Compare summary statistics across scenarios — note how MEAN and SD respond to outliers vs MEDIAN and IQR (which are robust).
Increase n samples. EDA diagnostics become more reliable as n grows. At n = 30, distinguishing skewed from outlier-contaminated is hard; at n = 300 it's easy.

Your data has skewness 2.5 (strongly right-skewed) AND one observation that is 6 SDs above the mean. Should you treat this as one problem (the outlier's contribution to skewness) or two (genuine skew + a separate outlier)? What single plot best disentangles them?
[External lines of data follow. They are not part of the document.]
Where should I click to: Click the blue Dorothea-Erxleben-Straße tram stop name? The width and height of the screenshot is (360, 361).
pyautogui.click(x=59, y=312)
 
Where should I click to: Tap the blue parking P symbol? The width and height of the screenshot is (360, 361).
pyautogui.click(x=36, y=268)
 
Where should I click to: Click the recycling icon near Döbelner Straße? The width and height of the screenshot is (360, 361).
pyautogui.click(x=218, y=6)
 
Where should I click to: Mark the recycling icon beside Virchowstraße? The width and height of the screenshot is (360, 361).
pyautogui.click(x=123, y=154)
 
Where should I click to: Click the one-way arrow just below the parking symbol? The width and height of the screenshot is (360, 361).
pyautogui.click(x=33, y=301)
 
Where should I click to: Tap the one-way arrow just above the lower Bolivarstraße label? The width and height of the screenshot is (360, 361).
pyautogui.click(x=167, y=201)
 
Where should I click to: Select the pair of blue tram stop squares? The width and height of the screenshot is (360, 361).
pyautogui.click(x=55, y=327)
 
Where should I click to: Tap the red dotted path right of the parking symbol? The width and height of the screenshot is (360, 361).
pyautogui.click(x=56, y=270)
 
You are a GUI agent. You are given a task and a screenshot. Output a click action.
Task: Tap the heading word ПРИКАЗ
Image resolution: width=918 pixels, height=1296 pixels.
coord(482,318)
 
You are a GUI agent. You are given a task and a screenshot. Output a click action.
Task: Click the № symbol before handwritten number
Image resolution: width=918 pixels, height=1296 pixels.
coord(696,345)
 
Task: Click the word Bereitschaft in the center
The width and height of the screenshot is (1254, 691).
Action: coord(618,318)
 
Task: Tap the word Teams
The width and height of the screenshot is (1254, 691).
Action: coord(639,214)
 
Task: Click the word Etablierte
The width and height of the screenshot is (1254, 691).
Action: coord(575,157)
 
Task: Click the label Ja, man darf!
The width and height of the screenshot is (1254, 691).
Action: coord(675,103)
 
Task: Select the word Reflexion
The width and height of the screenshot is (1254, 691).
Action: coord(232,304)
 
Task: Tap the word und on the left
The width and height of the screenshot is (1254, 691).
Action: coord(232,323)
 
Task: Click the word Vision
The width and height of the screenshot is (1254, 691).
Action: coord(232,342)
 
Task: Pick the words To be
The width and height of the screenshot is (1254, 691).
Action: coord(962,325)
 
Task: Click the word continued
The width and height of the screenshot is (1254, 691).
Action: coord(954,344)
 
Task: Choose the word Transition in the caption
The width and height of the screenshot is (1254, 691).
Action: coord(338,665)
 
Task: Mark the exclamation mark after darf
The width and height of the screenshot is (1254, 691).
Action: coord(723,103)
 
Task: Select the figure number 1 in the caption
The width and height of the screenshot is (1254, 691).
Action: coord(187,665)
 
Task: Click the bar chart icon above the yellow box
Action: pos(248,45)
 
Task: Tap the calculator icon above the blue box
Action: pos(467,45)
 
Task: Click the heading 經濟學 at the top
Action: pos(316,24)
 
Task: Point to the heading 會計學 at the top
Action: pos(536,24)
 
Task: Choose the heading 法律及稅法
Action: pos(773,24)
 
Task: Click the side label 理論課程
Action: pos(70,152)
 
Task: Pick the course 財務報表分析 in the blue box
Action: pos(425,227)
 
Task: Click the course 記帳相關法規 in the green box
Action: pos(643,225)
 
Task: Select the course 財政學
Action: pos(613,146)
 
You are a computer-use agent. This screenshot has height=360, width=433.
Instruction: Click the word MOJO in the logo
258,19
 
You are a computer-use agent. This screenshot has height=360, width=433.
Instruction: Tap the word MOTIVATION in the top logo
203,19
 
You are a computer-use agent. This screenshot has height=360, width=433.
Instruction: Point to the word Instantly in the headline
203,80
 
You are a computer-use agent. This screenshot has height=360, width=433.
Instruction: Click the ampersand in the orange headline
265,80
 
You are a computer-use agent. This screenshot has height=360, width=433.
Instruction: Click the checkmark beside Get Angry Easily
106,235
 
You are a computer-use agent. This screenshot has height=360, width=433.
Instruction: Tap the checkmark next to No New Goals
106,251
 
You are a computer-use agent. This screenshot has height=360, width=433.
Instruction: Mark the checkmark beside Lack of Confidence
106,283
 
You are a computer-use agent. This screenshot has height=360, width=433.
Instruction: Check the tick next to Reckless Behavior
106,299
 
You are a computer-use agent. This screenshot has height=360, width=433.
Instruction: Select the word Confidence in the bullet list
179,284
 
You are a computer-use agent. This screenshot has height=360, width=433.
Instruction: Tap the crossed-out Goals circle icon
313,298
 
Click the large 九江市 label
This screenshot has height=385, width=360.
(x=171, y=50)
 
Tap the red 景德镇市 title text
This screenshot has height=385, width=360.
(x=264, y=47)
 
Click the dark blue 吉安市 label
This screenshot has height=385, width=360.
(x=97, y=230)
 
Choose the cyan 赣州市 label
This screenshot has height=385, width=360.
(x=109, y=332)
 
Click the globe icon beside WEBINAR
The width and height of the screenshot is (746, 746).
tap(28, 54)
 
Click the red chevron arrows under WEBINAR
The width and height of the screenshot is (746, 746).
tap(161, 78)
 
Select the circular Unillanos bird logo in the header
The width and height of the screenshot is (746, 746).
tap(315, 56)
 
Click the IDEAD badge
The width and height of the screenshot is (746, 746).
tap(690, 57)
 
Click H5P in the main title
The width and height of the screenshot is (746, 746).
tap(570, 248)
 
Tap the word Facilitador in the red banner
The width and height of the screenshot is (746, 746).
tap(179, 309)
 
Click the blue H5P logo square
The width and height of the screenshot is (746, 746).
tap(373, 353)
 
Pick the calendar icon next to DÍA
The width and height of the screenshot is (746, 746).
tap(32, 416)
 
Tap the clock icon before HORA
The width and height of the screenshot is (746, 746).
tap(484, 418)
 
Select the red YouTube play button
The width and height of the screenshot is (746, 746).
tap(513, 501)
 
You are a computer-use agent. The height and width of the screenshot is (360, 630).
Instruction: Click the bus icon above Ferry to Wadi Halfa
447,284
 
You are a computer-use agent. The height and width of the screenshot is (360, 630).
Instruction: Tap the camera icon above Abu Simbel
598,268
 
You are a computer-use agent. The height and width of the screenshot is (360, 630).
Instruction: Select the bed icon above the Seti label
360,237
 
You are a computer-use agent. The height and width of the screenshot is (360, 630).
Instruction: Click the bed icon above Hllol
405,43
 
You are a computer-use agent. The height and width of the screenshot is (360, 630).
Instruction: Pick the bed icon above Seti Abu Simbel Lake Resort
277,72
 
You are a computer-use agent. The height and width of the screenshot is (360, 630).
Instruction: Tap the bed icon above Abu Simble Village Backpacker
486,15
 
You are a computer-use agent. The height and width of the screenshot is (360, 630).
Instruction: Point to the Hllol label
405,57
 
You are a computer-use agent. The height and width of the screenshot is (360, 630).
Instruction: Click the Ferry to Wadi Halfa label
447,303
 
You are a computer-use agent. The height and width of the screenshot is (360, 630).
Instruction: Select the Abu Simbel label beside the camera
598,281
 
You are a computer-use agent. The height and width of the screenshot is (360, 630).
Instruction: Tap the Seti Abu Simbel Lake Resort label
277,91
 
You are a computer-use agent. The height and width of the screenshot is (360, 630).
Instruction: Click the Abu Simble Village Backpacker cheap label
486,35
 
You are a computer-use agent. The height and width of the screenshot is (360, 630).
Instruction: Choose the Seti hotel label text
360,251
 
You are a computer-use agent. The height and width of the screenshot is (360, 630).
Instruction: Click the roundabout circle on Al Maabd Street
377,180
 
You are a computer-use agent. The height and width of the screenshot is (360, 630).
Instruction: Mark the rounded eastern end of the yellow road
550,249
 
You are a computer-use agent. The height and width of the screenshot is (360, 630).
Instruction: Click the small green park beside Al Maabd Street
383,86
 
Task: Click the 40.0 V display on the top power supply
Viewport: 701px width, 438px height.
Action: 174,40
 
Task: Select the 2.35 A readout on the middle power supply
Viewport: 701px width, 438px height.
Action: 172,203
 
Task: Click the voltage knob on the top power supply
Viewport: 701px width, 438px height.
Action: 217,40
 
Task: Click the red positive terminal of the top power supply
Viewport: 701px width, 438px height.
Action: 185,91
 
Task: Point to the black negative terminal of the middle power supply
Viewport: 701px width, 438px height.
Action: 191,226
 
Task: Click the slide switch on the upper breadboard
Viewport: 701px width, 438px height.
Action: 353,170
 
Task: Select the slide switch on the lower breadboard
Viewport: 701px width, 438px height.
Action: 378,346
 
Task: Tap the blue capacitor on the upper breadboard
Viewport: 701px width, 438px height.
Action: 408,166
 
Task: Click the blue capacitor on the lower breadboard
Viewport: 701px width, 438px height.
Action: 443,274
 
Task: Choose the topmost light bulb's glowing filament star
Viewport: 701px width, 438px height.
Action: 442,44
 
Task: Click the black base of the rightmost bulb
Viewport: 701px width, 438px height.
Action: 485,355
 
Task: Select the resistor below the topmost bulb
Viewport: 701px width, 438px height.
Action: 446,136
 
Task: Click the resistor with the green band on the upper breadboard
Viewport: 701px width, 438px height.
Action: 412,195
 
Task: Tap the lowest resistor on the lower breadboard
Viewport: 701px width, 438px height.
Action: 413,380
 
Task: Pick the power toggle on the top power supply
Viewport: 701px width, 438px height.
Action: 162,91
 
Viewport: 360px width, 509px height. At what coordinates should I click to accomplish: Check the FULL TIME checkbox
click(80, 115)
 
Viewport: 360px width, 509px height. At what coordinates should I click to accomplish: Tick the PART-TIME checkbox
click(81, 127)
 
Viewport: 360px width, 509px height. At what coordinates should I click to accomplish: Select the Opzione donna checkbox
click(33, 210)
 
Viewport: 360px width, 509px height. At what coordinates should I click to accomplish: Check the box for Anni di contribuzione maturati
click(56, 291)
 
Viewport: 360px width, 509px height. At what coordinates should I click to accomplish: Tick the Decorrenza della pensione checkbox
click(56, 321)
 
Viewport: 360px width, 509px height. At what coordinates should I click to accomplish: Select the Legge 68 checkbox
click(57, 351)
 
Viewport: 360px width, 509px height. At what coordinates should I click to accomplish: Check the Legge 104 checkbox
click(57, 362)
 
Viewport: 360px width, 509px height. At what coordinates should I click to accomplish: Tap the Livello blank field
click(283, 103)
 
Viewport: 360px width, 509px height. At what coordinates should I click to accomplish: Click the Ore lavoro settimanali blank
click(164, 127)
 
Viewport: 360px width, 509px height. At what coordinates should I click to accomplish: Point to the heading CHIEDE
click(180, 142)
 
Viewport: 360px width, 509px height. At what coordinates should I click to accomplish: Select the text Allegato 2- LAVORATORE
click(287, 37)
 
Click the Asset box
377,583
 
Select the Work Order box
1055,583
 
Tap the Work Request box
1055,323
What you now know — and Part 0 closes for both books

EDA is the first step of every spatial analysis. Bubble maps, histograms, Q-Q plots, and moving-window profiles give the four key diagnostics. EDA outcomes lead to direct decisions: log-transform skewed data, detrend trended data, investigate outliers, separate zones. Part 0 of the Geostatistics textbook is now COMPLETE: spatial data fundamentals (§0.1), stationarity (§0.2), support and scale (§0.3), coordinate systems (§0.4), sampling biases (§0.5), and EDA (§0.6). Part 1 builds on these foundations with univariate statistics for geo-data.

References

Tukey, J.W. (1977). Exploratory Data Analysis. Addison-Wesley. (The foundational EDA reference.)
Cleveland, W.S. (1993). Visualizing Data. Hobart Press. (Classic on visualisation principles.)
Isaaks, E.H., Srivastava, R.M. (1989). An Introduction to Applied Geostatistics. Oxford. (Chapter 2 — univariate description of spatial data.)
Tukey, J.W. (1962). "The future of data analysis." Annals of Math. Stat. 33, 1-67. (Coined many of the EDA principles.)
Wilkinson, L. (2005). The Grammar of Graphics, 2nd ed. Springer. (Modern theoretical framework for visualisation.)